As of 31 December 2014, there are 1,239,735 fully vested outstanding warrants with exercise price of $ 1.11 which were granted to investors in the past, and are exercisable through August 2017.

 

d. Options issued to employees and directors:

 

In 2006, the Company adopted stock incentive plan that was amended and restated in December 2012 ("the 2006 Plan"). In 2012, the Company adopted a new stock incentive plan ("the 2012 Plan") and ceased issuing stock options under the 2006 Plan.

 

Under the 2012 Plan, options may be granted to employees, directors, officers and consultants of the Company. The Company reserved for issuance 32,912,170 Ordinary shares. Each option granted under the 2006 Plan or 2012 Plan is fully exercisable between 0 to 4 years and expires in between 7 to 10 years from the date of grant. The 2006 Plan and the 2012 Plan comply with section 102 of Israel's Income Tax Ordinance. In 2012, the Company adopted a sub-plan in the United States, which sets out the terms of grants and related taxes for employees in the United States.
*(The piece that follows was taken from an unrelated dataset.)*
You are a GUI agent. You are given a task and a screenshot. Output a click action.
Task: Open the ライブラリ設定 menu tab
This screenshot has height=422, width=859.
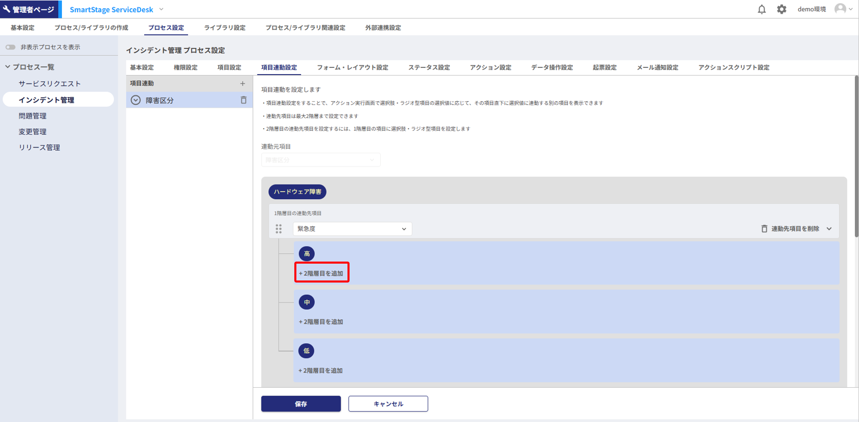[x=224, y=28]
On 3 July 2014 the 2012 Plan was updated by resolution of the Board and the Shareholders, mainly, as follows: (i) the aggregate number of shares for issuance under the Plan will not exceed 10% of the issued share capital over a 10 year period; (ii) the exercise price shall not be less than the fair market value of the Ordinary Shares on the date of the grant; and (iii) setting different minimum vesting periods according to seniority, according to which the senior management has longer vesting periods than the other employees.

 

Any options, which are forfeited or not exercised before expiration, become available for future grants.

 

As of 31 December 2014, there were 295,083 options available for future grants under the plan.

 

 

NOTE 11:- EQUITY (Cont.)

 

A summary of the activity in options granted to employees and directors is as follows:

 

Number of options

Weighted-average exercise price

Weighted- average remaining contractual term (in years)

Aggregate intrinsic value

Outstanding at 1 January 2014

9,132,802

1.16

5.20

12,906

Granted

1,853,781

$ 3.59

Exercised

(438,362)

$ 0.58

Forfeited

(362,250)

$ 2.03

Outstanding at 31 December 2014

10,185,971

$ 1.59

4.86

20,731

Exercisable at 31 December 2014

6,228,277

$ 1.07

3.64

15,945

 

As of 31 December 2014, the total compensation cost relating to options granted to employees and directors, not yet recognised amounted to $ 1,674.

 

The total intrinsic value of options exercised during the years 2014 and 2013 was $ 1,438 and $ 136, respectively.

 

The weighted average grant date fair values of options granted for the years ended 31 December 2014 and 2013, were $ 1.52 and $ 1.00, respectively.

 

e. Options issued to non-employees:

 

The Company's outstanding options to non-employees as of 31 December 2014 were as follows:

Issuance date

Options for Ordinary shares

Exercise price per share

Options exercisable

Exercisable through

January 2010

55,944

0.21

55,944

December 2017

 

No stock-based compensation expense was recorded in respect of options granted to non-employees in the years ended 31 December 2014 and 2013.

 

f. Treasury shares

 

As part of the acquisition of Team Internet AG (see note 1b(4)), 1,625,659 shares of the Company which were owned by Team Internet and acquired through the transaction were reclassified as treasury shares and valued at $ 6,866. Team Internet's redeemable non-controlling interest are entitled to an 80% share in gains derived from these shares, amounting to $ 3,031.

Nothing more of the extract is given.